Generally, there are three goals you need to meet with your data governance policies.

  1. Know what data assets you have, and the rules of use that apply to those assets.
  2. Enhance the data literacy of all those who are likely to need access to your data assets.
  3. Define the parameters of success by which your data governance can be measured.

These goals engender policy priorities in your data governance framework. For instance, setting the rules that apply to particular data assets sets you on the road to creating an access tree, identifying who is allowed to access what data, when, why, and how.

Likewise, attempting to enhance data literacy means defining your data governance along lines of instinctive access paths, so your data assets are intuitively available to those who need them (and who have the appropriate permission to access them). Data governance should lead to both a greater security of your assets and a greater ease in finding and using them for the company’s ultimate benefit.

And without parameters of success, you’re governing data in the dark. What is a realistic and measurable metric to use to define the success of your data governance?
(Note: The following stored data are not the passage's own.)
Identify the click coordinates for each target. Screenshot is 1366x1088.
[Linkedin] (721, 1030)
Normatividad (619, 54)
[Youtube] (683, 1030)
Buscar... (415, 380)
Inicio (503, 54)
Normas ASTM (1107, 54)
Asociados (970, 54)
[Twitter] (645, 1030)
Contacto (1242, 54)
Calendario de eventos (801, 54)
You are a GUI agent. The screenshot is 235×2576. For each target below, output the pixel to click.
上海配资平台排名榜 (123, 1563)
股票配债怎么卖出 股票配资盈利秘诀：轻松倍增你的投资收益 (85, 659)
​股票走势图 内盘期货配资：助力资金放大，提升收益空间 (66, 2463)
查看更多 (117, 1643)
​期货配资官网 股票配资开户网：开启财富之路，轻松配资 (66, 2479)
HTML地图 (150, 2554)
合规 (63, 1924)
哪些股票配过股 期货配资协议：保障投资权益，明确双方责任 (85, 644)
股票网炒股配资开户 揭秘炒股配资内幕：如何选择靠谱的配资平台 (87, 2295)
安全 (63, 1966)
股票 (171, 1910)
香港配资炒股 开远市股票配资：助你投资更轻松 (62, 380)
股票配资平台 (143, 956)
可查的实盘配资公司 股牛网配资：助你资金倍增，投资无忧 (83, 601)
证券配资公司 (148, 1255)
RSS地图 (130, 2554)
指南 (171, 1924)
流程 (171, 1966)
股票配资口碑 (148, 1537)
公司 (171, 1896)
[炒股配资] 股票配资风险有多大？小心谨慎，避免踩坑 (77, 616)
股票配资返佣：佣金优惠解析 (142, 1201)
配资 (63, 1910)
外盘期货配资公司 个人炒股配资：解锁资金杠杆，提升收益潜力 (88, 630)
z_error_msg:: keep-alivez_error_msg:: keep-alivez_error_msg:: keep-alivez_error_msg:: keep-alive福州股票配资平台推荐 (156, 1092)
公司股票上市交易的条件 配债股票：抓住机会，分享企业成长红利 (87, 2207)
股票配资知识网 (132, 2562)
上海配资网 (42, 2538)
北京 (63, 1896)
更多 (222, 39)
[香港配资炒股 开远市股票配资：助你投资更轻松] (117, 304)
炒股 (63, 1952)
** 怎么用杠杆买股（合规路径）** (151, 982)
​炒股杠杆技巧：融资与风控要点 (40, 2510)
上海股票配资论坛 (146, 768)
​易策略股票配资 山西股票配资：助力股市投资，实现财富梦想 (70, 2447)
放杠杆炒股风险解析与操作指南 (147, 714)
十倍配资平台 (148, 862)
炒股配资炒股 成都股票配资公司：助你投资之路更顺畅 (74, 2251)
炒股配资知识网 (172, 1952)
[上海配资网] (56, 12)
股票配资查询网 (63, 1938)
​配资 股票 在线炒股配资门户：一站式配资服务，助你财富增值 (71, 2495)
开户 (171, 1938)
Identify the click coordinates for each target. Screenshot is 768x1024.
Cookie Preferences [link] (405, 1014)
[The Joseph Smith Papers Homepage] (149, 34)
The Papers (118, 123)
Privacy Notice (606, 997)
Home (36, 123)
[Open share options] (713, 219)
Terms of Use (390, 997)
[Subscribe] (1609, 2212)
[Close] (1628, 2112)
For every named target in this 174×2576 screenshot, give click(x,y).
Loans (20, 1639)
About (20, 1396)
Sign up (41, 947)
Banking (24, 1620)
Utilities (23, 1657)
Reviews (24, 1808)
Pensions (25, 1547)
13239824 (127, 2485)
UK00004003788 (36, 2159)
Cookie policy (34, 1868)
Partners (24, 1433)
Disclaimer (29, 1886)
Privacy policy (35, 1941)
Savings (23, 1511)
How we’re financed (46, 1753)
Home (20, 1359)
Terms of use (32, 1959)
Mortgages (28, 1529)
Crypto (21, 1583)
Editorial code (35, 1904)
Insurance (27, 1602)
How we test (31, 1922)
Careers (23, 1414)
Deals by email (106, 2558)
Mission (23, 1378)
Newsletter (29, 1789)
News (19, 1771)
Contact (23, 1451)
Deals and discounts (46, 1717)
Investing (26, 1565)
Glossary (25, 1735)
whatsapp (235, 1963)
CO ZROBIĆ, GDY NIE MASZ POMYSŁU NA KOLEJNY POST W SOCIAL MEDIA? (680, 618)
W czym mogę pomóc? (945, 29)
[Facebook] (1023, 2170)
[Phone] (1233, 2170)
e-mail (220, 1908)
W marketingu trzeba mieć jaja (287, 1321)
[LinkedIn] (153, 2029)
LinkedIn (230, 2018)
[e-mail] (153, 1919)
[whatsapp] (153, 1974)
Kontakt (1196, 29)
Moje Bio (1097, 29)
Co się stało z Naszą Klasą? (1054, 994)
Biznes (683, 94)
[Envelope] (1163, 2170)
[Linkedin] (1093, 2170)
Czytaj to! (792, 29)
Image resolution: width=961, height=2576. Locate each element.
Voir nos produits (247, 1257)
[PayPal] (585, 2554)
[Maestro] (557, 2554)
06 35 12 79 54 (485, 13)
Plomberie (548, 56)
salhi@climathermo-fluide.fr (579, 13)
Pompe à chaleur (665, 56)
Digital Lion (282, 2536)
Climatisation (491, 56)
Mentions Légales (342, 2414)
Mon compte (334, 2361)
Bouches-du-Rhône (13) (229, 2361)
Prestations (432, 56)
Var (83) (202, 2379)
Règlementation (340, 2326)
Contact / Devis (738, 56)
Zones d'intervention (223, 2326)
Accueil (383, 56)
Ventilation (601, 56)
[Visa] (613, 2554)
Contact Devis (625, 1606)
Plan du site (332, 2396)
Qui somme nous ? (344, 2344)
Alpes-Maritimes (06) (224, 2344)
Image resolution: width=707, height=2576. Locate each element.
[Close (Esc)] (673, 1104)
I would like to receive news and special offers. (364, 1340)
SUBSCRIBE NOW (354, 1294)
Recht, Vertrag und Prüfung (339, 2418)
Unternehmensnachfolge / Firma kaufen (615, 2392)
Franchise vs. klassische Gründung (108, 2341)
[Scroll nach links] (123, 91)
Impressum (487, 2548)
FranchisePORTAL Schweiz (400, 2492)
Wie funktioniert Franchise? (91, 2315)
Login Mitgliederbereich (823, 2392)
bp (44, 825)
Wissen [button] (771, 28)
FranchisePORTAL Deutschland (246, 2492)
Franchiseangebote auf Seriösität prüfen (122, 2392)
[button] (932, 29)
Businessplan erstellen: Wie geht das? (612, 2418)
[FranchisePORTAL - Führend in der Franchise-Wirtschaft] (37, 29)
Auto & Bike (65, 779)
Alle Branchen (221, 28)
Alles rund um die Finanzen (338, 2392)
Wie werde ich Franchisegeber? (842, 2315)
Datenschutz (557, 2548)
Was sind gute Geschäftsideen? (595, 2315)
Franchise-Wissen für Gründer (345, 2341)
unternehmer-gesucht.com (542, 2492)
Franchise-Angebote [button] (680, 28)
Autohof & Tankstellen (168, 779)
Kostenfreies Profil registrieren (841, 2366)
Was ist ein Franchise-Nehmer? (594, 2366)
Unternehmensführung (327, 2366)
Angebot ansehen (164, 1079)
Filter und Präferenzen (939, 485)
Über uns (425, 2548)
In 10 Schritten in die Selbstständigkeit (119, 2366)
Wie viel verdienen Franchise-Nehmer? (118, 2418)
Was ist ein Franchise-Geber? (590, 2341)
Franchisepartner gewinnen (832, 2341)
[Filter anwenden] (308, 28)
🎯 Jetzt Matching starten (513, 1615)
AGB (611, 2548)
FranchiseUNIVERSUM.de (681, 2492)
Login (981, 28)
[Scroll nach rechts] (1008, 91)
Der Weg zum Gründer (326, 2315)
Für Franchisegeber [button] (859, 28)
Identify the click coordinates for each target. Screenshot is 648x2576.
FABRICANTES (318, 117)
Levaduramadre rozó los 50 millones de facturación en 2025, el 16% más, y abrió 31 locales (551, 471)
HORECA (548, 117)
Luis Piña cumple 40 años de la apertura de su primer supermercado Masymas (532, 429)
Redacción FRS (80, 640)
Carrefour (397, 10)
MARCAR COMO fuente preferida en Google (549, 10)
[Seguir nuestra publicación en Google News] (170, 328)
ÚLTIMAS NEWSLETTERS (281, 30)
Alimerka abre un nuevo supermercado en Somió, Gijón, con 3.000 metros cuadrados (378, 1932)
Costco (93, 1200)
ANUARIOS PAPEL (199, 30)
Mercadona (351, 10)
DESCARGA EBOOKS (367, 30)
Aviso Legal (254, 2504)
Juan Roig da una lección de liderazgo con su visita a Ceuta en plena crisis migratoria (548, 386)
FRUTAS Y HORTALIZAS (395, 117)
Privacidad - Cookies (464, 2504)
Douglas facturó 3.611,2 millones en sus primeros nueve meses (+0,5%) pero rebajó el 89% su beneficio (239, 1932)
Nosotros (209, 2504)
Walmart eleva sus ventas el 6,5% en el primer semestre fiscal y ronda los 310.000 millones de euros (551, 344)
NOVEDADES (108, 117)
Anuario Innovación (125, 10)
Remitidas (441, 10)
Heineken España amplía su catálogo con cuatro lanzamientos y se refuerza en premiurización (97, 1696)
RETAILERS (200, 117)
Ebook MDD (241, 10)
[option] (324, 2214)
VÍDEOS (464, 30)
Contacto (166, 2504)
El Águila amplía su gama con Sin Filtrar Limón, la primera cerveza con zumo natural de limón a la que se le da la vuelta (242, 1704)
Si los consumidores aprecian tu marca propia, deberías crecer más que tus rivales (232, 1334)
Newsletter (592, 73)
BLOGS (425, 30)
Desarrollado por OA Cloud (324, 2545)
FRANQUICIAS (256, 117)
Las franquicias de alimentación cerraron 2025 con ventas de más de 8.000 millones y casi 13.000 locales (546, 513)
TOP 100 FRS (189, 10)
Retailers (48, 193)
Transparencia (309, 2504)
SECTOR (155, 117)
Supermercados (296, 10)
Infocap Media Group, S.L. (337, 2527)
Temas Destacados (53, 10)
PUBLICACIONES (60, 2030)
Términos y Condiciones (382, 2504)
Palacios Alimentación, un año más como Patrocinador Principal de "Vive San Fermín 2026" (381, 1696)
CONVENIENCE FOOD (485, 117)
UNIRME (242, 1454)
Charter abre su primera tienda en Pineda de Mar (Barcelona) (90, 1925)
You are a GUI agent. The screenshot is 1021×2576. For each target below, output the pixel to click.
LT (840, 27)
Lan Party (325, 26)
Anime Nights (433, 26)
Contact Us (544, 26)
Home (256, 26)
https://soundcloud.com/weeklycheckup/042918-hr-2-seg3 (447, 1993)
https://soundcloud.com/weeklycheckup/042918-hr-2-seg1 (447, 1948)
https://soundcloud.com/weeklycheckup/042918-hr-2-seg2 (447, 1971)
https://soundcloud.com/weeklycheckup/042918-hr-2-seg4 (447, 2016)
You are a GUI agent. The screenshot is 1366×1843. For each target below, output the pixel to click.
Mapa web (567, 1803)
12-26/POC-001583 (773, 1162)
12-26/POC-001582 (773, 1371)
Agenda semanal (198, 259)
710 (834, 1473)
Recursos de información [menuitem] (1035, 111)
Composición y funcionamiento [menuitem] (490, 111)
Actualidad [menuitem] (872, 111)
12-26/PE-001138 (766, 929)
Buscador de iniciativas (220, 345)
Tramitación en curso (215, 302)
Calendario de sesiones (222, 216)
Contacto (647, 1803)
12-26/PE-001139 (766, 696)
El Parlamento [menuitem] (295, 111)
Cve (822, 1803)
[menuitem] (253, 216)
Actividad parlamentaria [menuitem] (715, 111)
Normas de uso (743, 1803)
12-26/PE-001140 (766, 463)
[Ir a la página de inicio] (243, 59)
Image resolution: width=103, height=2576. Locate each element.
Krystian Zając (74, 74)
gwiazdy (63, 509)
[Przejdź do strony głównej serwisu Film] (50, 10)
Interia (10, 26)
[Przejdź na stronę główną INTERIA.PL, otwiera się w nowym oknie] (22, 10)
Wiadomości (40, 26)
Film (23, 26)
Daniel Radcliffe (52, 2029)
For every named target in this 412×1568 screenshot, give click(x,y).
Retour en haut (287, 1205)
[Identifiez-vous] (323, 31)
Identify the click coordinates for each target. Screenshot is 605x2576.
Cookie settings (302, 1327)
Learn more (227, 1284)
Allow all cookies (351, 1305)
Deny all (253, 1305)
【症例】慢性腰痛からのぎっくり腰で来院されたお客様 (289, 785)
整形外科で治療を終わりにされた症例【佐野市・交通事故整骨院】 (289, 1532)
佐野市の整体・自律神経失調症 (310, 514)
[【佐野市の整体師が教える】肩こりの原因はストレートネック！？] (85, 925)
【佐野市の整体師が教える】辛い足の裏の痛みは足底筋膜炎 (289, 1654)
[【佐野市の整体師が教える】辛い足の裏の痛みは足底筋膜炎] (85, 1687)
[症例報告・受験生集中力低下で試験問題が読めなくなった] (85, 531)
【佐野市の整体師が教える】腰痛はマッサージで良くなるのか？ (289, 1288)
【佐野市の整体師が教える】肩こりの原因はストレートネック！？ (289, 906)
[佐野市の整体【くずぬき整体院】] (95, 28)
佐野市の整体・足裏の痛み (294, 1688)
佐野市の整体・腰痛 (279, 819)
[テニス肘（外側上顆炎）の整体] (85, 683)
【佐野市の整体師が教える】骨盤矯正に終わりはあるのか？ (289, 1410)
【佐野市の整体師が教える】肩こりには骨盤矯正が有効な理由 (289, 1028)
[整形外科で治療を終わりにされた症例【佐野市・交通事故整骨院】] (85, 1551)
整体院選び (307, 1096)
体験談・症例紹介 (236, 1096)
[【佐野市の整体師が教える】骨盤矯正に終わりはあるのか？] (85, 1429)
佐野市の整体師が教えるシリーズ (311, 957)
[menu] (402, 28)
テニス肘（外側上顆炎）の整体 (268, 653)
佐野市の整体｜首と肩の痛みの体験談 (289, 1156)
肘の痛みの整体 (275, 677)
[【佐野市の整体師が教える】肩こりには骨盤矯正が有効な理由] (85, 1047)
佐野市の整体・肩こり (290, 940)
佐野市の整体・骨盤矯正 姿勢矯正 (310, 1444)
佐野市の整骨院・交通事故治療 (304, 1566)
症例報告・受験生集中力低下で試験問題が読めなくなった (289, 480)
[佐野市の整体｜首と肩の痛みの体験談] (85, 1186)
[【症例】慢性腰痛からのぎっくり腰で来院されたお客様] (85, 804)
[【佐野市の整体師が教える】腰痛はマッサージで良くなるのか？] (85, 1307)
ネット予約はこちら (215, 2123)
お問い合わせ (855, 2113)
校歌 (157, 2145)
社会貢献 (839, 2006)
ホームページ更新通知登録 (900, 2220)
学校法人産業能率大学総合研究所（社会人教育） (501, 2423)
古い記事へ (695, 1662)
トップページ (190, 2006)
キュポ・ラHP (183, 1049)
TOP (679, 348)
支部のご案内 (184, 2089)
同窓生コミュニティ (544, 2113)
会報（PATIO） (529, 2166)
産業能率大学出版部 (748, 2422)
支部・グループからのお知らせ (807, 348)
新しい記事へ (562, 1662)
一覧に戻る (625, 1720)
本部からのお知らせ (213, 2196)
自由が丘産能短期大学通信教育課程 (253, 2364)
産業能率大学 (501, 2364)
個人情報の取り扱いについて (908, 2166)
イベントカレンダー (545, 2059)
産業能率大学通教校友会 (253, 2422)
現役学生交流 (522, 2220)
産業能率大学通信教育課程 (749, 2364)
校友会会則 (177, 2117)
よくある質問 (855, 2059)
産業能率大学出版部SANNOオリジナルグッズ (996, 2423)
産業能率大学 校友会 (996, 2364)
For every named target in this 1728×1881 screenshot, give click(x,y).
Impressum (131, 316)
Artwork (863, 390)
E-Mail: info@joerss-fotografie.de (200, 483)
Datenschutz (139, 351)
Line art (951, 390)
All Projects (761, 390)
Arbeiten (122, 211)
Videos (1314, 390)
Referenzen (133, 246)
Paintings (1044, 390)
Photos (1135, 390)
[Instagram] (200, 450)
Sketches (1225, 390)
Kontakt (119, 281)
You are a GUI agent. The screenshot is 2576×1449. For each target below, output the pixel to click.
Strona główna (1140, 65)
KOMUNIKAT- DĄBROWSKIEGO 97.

Better, easier, faster access to the right data for the right users? A measurable increase in speed or thoroughness of the work of those who need to access your data? Choose an attainable parameter that can be simply measured – after all, measurement of the process is how you convince both managers, the C-suite, and any external assessors that your data governance is being accomplished effectively.

Policies at the heart of successful data governance usually tie back to those initial goal sets, but go into significantly more detail. Once you’ve delineated your policies though, they should make the business of sorting your data for ease of governance on ongoing maintenance significantly more straightforward. In fact, that’s a clue – if your policies don’t make data governance faster and easier, you’ve delineated them wrongly, and you should take a look at what’s not working in the structure you’ve developed.

You should develop policies for at least a minimum of the following:

Data mapping and classification.

Tying into goal 1, you need a competent and coherent data classification and mapping system, to identify what each item of data is, probably measured against several metrics, so each item of data has a set of searchable metadata that will bring it forward in particular data searches. One of the metrics should absolutely be the security level required to access the data, so you can run dedicated access/denial protocols, to make sure that, for instance, personal information or business-critical data are not revealed to anyone who doesn’t hold the correct clearance.

You also need an accurate data mapping policy, so that search results a) make sense, and b) are consistent, so data assets can be traced logically, time after time.

Data cataloguing.

You need a policy on data cataloguing, which involves collecting the metadata of your data assets, so you can create an inventory of your data, complete with its lineage. Ideally, you can also build data about your data governance policies into this catalog. Having a catalog means you make it easier for any data to be located in a linear fashion as well as through intelligent searching, helping to meet goal 2 of increasing your organization’s data literacy.

Data governance rarely exists in a corporate vacuum. You may well find that you need to implement additional policies, dealing with issues like data stewardship (who is responsible for which sections of an organization’s data, and what that responsibility entails, eg adequate security, granting additional access permissions, etc), and data quality (the updating and accuracy of data as the business moves forward, to ensure that the organization’s data governance is vital and useful on an ongoing basis, rather than leaping forward as a snapshot of whenever the process is repeated.

Ideally, data governance will be folded into a larger data management process within the organization, subject to a C-Suite level data strategy, and ongoing monitoring and updating, to ensure it is kept both objectively relevant, and subjectively useful to help the business grow and thrive, making use of all its available data at the right time and in the right way.